** Assigned task **
Say the number of lines in the records below that hold the word "link", and only that number.

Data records

"""

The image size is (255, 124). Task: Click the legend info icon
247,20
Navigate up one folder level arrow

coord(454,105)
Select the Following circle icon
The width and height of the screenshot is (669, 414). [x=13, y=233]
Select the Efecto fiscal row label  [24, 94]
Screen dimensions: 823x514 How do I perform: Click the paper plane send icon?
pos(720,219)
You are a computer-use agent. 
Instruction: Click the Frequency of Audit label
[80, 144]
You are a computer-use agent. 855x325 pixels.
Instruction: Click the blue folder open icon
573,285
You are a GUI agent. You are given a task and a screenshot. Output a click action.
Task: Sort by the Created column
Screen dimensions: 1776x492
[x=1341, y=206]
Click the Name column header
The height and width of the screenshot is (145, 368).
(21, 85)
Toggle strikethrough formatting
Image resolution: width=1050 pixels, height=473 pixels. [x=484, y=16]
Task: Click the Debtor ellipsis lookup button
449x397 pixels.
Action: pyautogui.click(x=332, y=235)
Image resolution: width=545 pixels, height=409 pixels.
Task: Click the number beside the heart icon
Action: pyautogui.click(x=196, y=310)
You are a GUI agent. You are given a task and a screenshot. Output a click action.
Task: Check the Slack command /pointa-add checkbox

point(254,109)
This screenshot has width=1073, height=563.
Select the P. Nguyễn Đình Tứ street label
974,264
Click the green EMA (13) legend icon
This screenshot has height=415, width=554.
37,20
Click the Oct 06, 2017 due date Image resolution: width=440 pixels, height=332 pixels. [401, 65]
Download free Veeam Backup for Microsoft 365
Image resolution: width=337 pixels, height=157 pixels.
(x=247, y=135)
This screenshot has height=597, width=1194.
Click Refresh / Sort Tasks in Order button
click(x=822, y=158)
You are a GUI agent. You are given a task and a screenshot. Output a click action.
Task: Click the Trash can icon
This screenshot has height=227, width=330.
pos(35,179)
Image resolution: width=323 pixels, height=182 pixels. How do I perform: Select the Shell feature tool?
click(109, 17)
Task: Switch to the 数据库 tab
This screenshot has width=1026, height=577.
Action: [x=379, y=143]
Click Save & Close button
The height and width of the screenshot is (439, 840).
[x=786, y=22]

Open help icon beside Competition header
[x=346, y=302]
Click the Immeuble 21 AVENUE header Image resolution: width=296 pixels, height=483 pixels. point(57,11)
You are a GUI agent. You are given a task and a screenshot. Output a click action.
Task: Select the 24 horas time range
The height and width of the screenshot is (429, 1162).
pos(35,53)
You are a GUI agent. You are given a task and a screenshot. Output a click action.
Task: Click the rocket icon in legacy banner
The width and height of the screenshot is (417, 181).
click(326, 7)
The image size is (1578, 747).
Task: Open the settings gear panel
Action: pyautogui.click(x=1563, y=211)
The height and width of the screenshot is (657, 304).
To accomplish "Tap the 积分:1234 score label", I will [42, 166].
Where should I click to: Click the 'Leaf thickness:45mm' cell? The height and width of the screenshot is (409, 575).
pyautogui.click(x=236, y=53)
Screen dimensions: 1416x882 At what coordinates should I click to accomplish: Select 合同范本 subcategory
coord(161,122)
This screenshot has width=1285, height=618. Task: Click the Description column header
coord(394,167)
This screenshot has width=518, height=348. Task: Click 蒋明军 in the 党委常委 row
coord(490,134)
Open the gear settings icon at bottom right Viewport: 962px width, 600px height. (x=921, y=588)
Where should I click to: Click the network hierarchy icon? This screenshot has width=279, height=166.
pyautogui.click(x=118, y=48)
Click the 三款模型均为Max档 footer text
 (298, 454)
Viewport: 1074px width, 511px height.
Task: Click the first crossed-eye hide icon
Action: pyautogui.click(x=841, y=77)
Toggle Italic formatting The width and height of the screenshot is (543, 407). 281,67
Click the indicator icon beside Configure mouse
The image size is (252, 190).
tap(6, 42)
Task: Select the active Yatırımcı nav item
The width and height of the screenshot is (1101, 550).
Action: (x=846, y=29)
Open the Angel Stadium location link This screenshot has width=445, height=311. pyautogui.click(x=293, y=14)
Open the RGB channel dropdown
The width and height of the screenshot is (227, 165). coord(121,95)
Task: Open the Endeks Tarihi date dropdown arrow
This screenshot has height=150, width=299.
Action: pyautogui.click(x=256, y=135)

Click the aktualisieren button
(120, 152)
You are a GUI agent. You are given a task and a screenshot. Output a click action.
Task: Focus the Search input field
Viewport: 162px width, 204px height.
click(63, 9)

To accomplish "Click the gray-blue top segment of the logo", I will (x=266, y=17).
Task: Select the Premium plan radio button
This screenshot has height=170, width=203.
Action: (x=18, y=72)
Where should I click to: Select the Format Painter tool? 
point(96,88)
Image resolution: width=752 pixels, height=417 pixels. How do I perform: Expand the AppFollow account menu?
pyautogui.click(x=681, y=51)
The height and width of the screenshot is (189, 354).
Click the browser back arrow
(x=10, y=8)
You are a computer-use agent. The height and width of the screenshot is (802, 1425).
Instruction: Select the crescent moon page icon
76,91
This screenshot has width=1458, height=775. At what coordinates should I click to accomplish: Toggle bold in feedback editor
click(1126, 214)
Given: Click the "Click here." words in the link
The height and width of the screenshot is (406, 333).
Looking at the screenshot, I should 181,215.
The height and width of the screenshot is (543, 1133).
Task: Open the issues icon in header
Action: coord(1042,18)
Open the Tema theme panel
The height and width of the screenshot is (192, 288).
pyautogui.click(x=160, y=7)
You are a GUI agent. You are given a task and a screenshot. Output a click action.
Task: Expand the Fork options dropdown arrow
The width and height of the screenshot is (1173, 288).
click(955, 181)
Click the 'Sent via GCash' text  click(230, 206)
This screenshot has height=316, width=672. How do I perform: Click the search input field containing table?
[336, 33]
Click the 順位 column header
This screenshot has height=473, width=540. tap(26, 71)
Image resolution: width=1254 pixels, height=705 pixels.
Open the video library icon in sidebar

"""

** Exercise result **
2